I'm sure I will come up with a problem of this general form in the future. So what's the correct way to solve this kind of problem?
Solution 1:
A data table solution: a rolling join to fulfill the first inequality, followed by a vector scan to satisfy the second inequality. The join-on-first-inequality will have more rows than the final result (and therefore may run into memory issues), but it will be smaller than a straight-up merge in this answer.
require(data.table)
genes_start <- as.data.table(genes)
## create the start bound as a separate column to join to
genes_start[,`:=`(start_bound = start - 10)]
setkey(genes_start, chromosome, start_bound)
markers <- as.data.table(markers)
setkey(markers, chromosome, position)
new <- genes_start[
##join genes to markers
markers,
##rolling the last key column of genes_start (start_bound) forward
##to match the last key column of markers (position)
roll = Inf,
##inner join
nomatch = 0
##rolling join leaves positions column from markers
##with the column name from genes_start (start_bound)
##now vector scan to fulfill the other criterion
][start_bound <= end + 10]
##change names and column order to match desired result in question
setnames(new,"start_bound","position")
setcolorder(new,c("chromosome","gene","start","end","marker","position"))
# chromosome gene start end marker position
# 1: 1 b 100 200 1 105
# 2: 1 b 100 200 9 120
# 3: 1 b 100 200 5 150
# 4: 2 a 100 200 3 96
# 5: 2 a 100 200 4 206
# 6: 3 e 321 567 6 400
One could do a double join, but as it involves re-keying the data table before the second join, I don't think that it will be faster than the vector scan solution above.
##makes a copy of the genes object and keys it by end
genes_end <- as.data.table(genes)
genes_end[,`:=`(end_bound = end + 10, start = NULL, end = NULL)]
setkey(genes_end, chromosome, gene, end_bound)
## as before, wrapped in a similar join (but rolling backwards this time)
new_2 <- genes_end[
setkey(
genes_start[
markers,
roll = Inf,
nomatch = 0
], chromosome, gene, start_bound),
roll = -Inf,
nomatch = 0
]
setnames(new2, "end_bound", "position")
Solution 2:
I dealt with a very similar problem myself by doing the merge, and sorting out which rows satisfy the condition afterwards.

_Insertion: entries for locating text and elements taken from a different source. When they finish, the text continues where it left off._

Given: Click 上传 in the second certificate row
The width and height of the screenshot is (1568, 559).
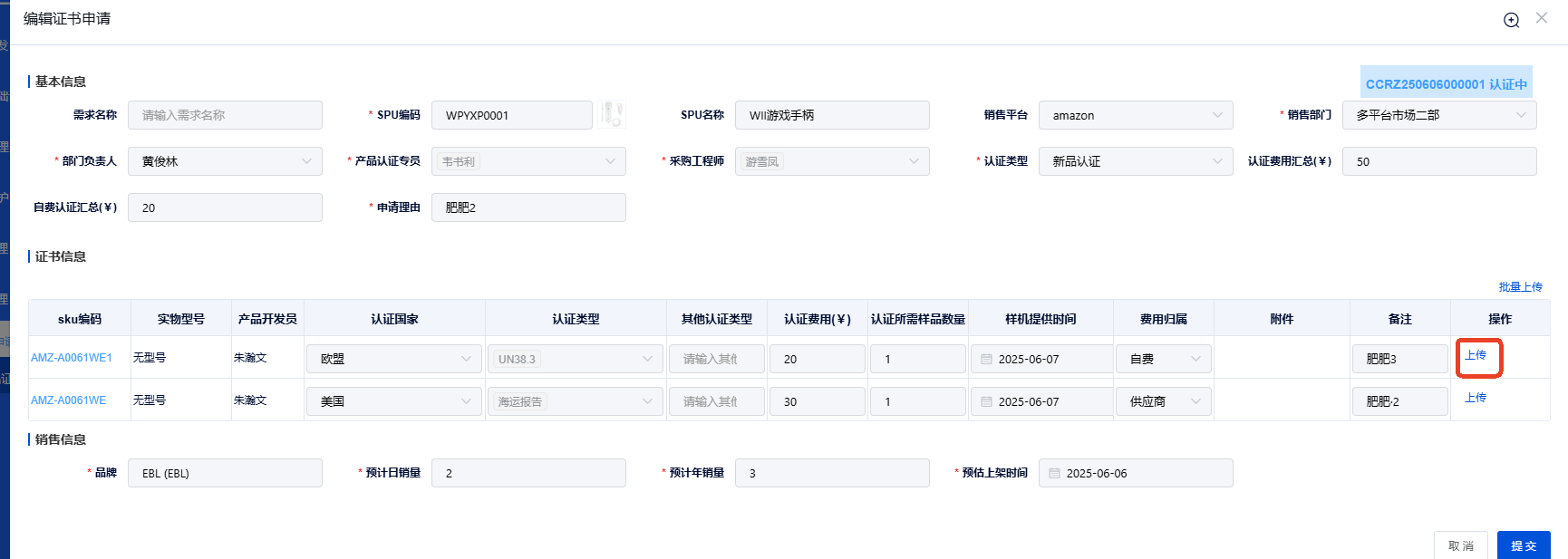Looking at the screenshot, I should point(1476,398).
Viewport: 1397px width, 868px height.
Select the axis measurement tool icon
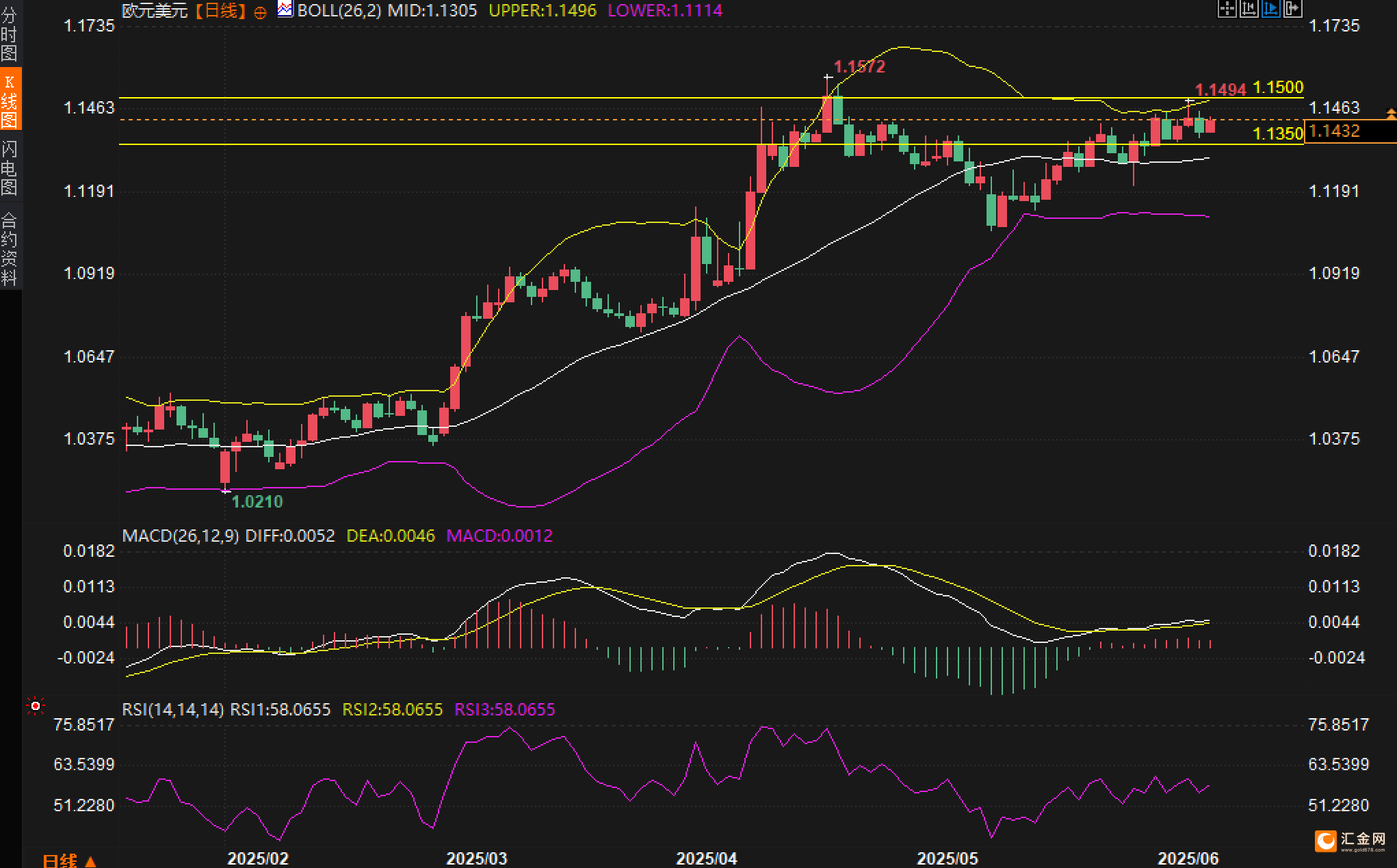pos(1249,8)
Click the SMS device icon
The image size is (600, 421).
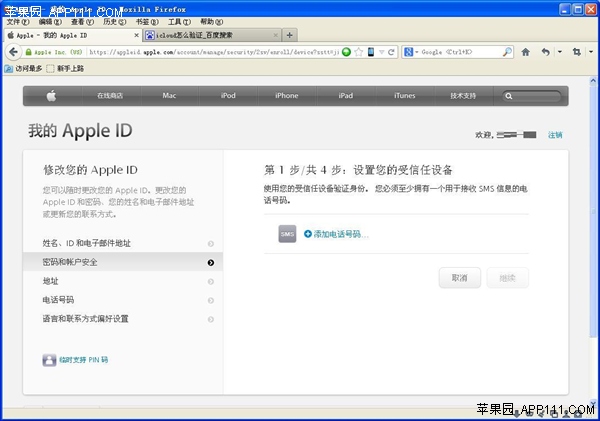[287, 234]
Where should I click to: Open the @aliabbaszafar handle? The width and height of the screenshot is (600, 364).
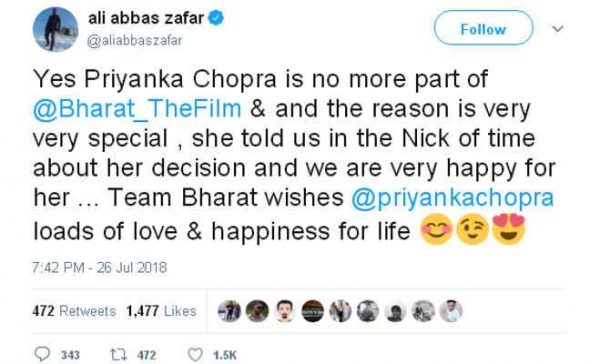pyautogui.click(x=135, y=41)
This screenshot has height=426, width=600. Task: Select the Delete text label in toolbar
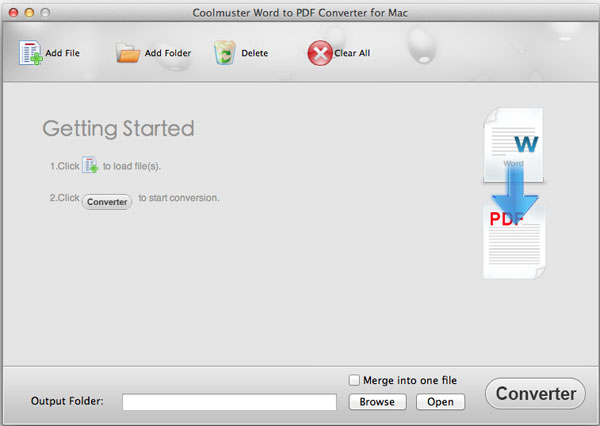255,53
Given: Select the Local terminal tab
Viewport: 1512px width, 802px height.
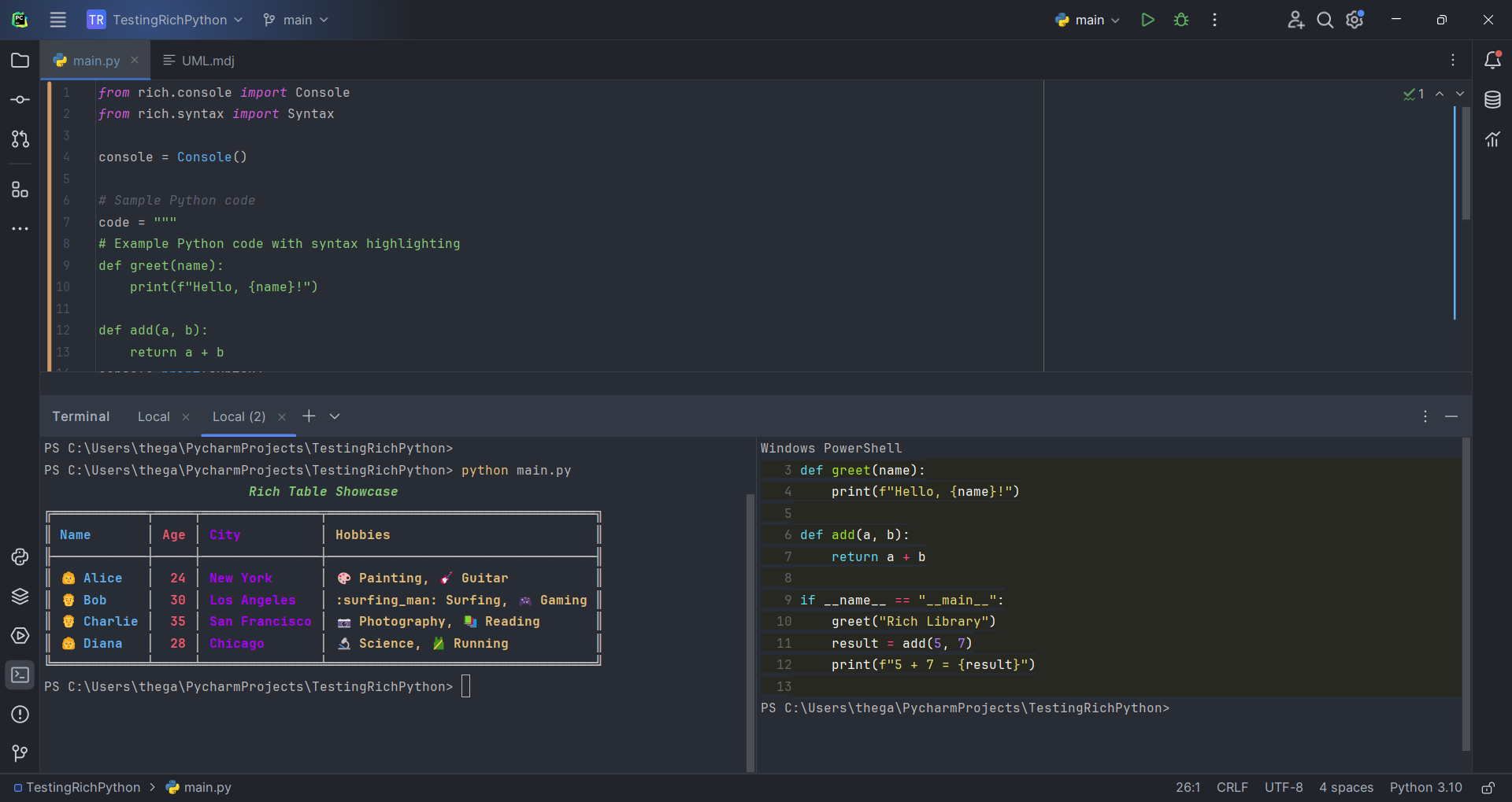Looking at the screenshot, I should click(x=154, y=416).
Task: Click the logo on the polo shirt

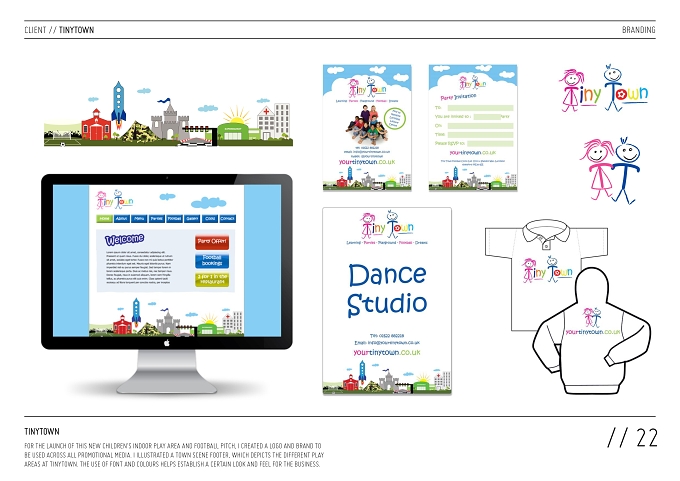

I don't claim that this is a universal solution, if you're dealing with large datasets where there will be few entries that match the condition, this will likely be inefficient. But to adapt it to your data:
joined.raw <- merge(genes, markers)
joined <- joined.raw[joined.raw$position >= (joined.raw$start -10) & joined.raw$position <= (joined.raw$end + 10),]
joined
# chromosome gene start end marker position
# 1 1 b 100 200 1 105
# 2 1 b 100 200 5 150
# 4 1 b 100 200 9 120
# 10 2 a 100 200 4 206
# 11 2 a 100 200 3 96
# 16 3 e 321 567 6 400
Solution 3:
Another answer I've come up with using the sqldf
package.
sqldf("SELECT gene, genes.chromosome, start, end, marker, position
FROM genes JOIN markers ON genes.chromosome = markers.chromosome
WHERE position >= (start - 10) AND position <= (end + 10)")
Using microbenchmark
it performs comparably to @alexwhan's merge
and [
method.
> microbenchmark(alexwhan, sql)
Unit: nanoseconds
expr min lq median uq max neval
alexwhan 435 462.5 468.0 485 2398 100
sql 422 456.5 466.5 498 1262 100
I've also attempted to test both functions on some real data of the same format I have lying around (35,000 rows for genes
, 2,000,000 rows for markers
, with the joined
output coming to 480,000 rows).
Unfortunately merge
seems unable to handle this much data, falling over at joined.raw <- merge(genes, markers)
with an error (which i don't get if reduce the number of rows):
Error in merge.data.frame(genes, markers) :
negative length vectors are not allowed
While the sqldf
method runs successfully in 29 minutes.